TASK OBJECTIVE: Pictures excluded, copy word for word the lines from the one holding "Where should I click to: Enable" through the last line below.

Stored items
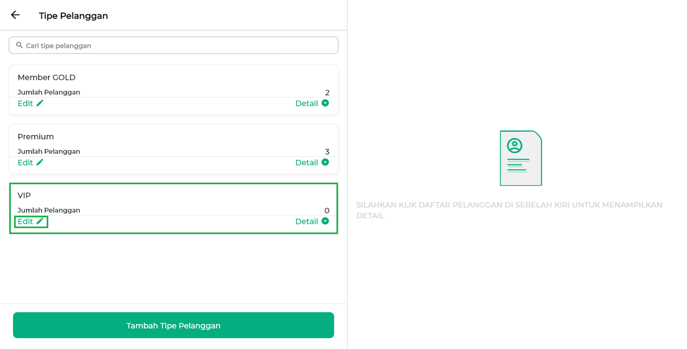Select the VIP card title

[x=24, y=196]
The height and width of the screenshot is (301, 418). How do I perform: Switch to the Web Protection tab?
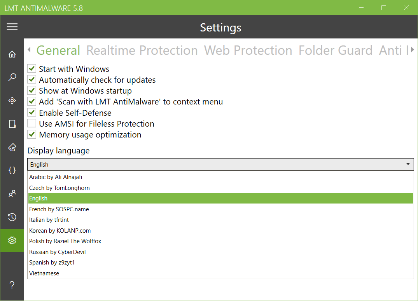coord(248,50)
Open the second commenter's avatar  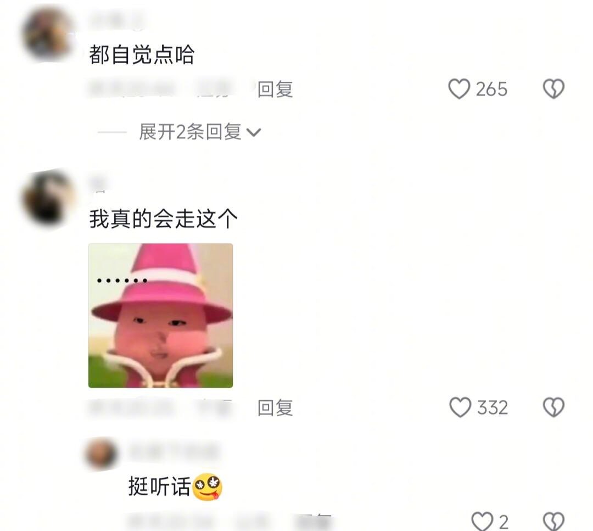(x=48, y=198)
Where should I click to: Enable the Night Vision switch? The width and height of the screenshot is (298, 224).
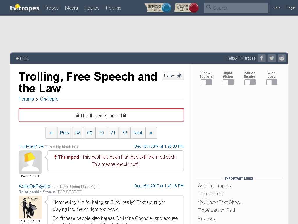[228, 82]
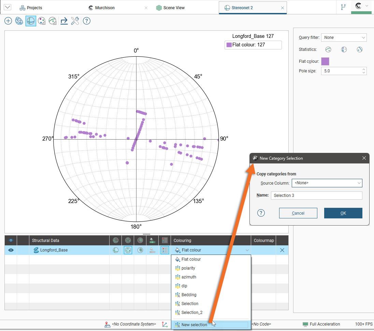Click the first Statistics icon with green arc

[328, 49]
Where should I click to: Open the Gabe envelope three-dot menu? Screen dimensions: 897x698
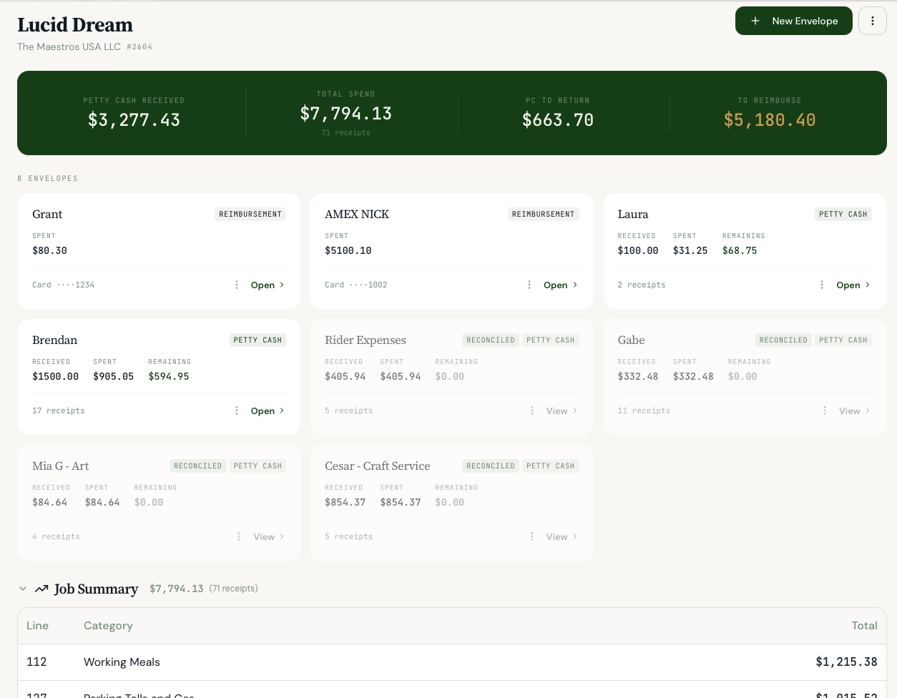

ANSWER TO THE EXERCISE:
Where should I click to: Enable the Night Vision switch? The width and height of the screenshot is (298, 224).
[228, 82]
Click the first Statistics icon with green arc

[328, 49]
Where should I click to: Open the Gabe envelope three-dot menu? Screen dimensions: 897x698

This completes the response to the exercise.